Haven Elm Marker (Class of 1867 Memorial)

Unknown
Boulder 1867 (now gone), granite block 1907; Granite; Artifact, Memorial
Central Campus; West side of Hatcher South

The memorial began with a boulder obtained by the Class of 1867 while on a senior geological field trip. Led by Professor Alexander Winchell, the boulder was among many items found on the north shore of Lake Superior and brought to Ann Arbor. The class adopted it as their memorial. The ’67 stone wandered around campus until 1900 when it was placed at the base of an elm tree, near the southwest corner of the south wing of old University Hall (about where the south end of Angell Hall is now).
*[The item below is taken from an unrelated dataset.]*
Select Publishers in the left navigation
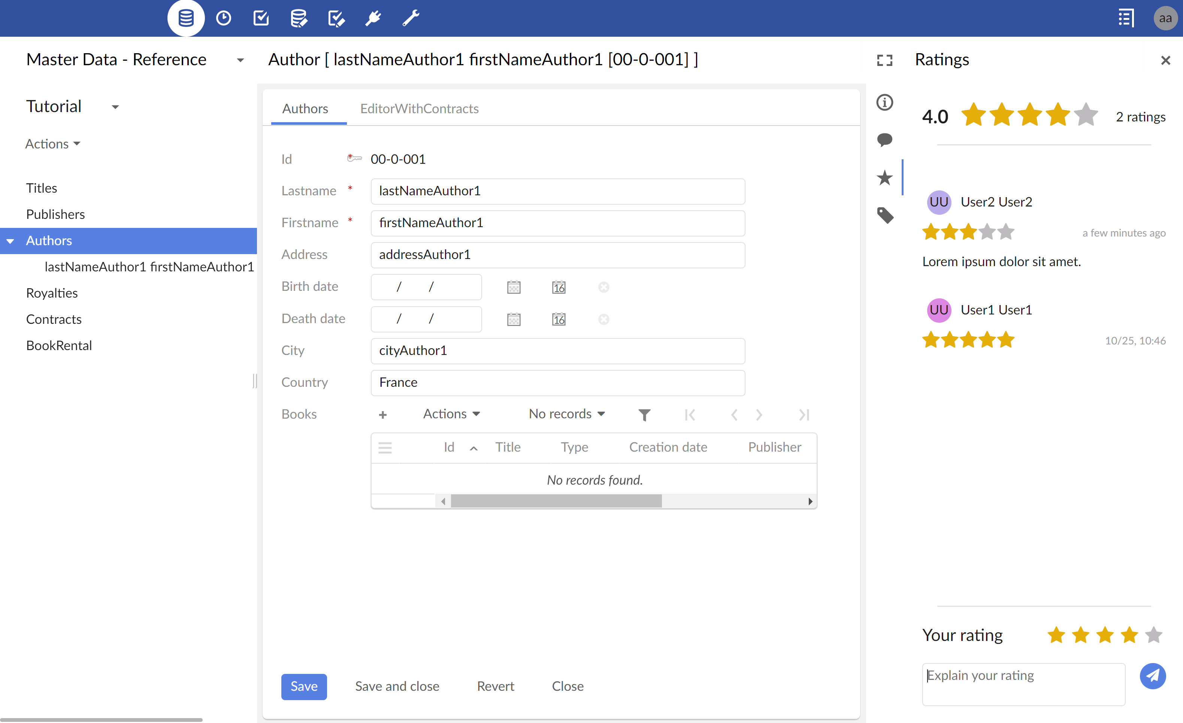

The elm tree was thereupon named the Haven Elm in honor of Erastus Otis Haven, who was president of the university at the time the Class of 1867 was in school. At their 40th reunion in 1907, the class decided to place their boulder in a more proper setting and obtained a large cube of granite into which was carved “Haven Elm” on one side, and “Class of 1867” on the other. The tree and its marker survived the construction of Angell Hall in 1924, and for the next twenty-five years stood in the narrow space between University Hall and Angell Hall (see the second thumbnail). When University Hall was demolished in 1950, the elm and boulder were apparently lost; the granite block alone survives. The Haven Elm is often confused with the Class of 1869 elm (Class of 1869 Memorial) which was actually an entirely different tree marked by its own boulder. That tree is gone now, too, but its boulder remains.